You Have Heard of DevOps and SecDevOps, Well Now It Is Time for DataOps!

4 minute read

While I was getting my Masters a question was proposed to our professor, “How do we take the models we are building and put them into a production environment?” The answer was a bit underwhelming. We were told that we would simply hand over the model to a developer who would refactor our messy code and place it into production. Well I am calling shenanigans. I mean I am sure there is a company somewhere where there are willing developers to take my code, clean it, and build a data pipeline around it, but I have a feeling this the exception and not the norm.

My second problem with this statement is it treats models as fire and forget. While a data scientist can build a model and send it off into the wild and move on to the next project, it is probably not a good idea. This is because at its most base form a model is just a simplification of reality and it is build on assumptions. If our assumptions are wrong the model will be wrong. Once the model is in production it needs to be monitored to ensure the assumptions made while building the model hold true, and if not the model needs to be adjusted. Moreover, the world is not a static environment nor should our models be. For a model to be relevant it needs to be adjusted and updated. In a fire and forget model deployment the model is never adjusted or updated.

We need a method where models can provide quick predictions, these predictions and raw data are logged, model drift can be monitored, and new models can be tested and when ready integrated. We need DATAOPS. An example of a DataOps architecture is shown below. Admittedly most of this is not my idea and was presented in the book The Rendezvous Architecture for Machine Learning by Ted Dunning and Ellen Friedman.

Data Ops

  • We start with a request. I envision that as part of a larger ETL process where a REST API request is sent to our model. For ease of understanding for now I staying above the “Production” line. I will come back to the portions below the “Dev” line later in the article.

  • Once the model receives the request the data preprocessing and data enrichment is completed. This can either be done in the application or through another REST request. To see what method works best in any specific environment testing would be required.

  • Now the data is in the proper format for the model three things will happen. For me this is perhaps the most important part of the DataOps concept. The data is not just sent to a model for a prediction and sent back out, but rather the data is sent to three different bins for processing. They are the Log, Canary Model, and the Real Model bins.

    • Real Model: The real model bin is where the model conducts its prediction and returns the prediction to the requestor via the API. A copy of the prediction will be saved in the Canary Model.

    • Canary Model: This bin is also a historical record of sorts. This bin will produce and store the prediction using the current data, but only using the original model. It is now possible to monitor our model drift as we can see the prediction using the original model and can compare it against the current live model. This is even more important for active learning models where user feedback is incorporated into the model. We are now able to have a near real time view of the model drift and we are able to make corrections to the model if required.
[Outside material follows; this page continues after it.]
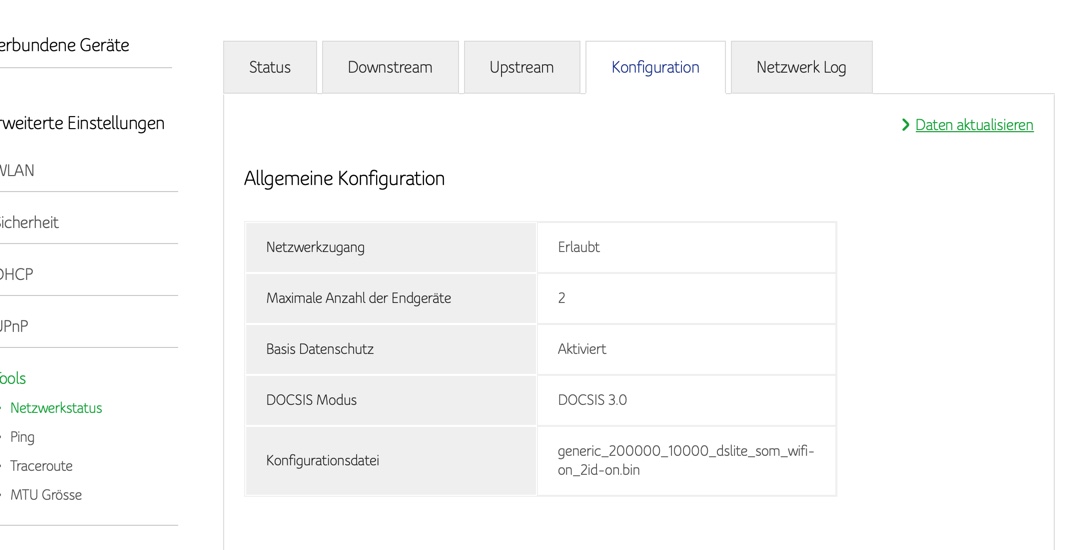Click the green arrow beside Daten aktualisieren
This screenshot has height=550, width=1077.
[x=906, y=125]
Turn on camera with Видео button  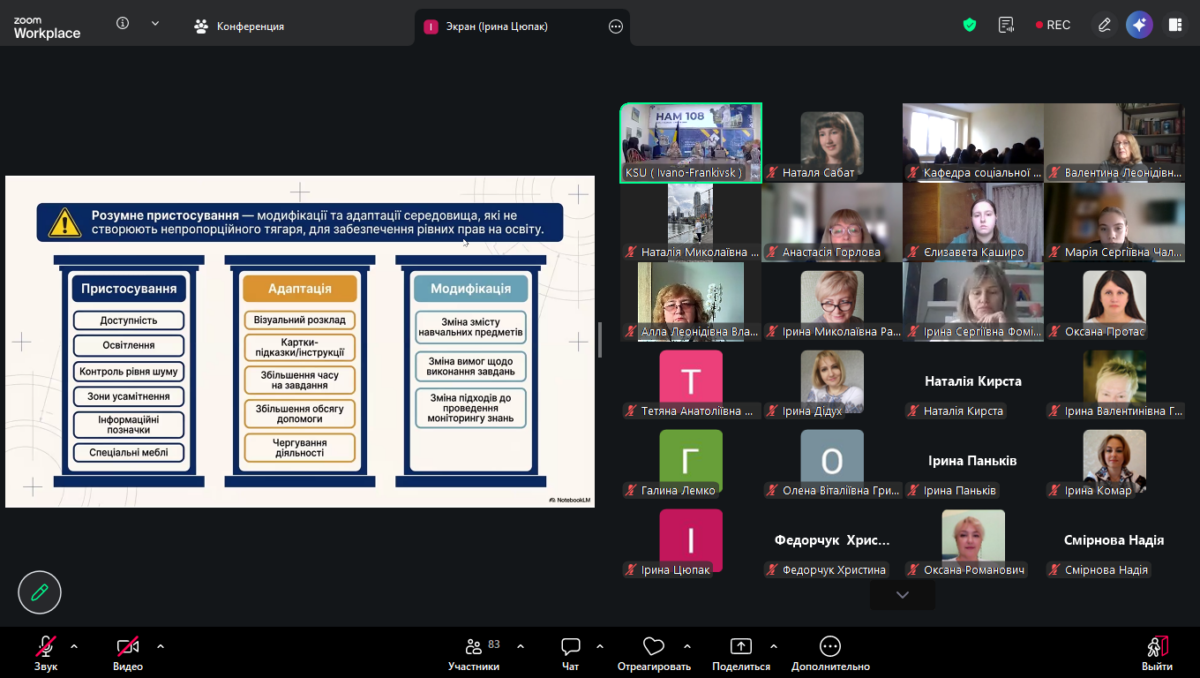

This Canary Model can also be used to predict and store the results from all model updates. This could provide valuable insight to overall model performance and how model adjustments have impacted that performance.

    • Log bin : This bin is a log of the original data coming into the model, and a record of the data transformations which took place prior to the model conducting its prediction. Consider this nothing more than a historical record of the data coming into the model. This data can be revisited later for a deeper analysis.

  • For the Dev side of the line there are a couple options. Once the request is made on the production side, a copy of the request can be sent to the dev side. This request can be sent prior to the data preprocessing step or afterwards. The key point is that the dev side has near real time data coming in which can be used to further develop models.

  • As the data scientist now has live data to incorporate into model test and development, model improvements are made. Once these model improvements are ready to go live on the production side they go through the typical change management process. At this point the “old” model is moved to the Canary bin, and the “new” model become the real model. And thus the circle of data continues.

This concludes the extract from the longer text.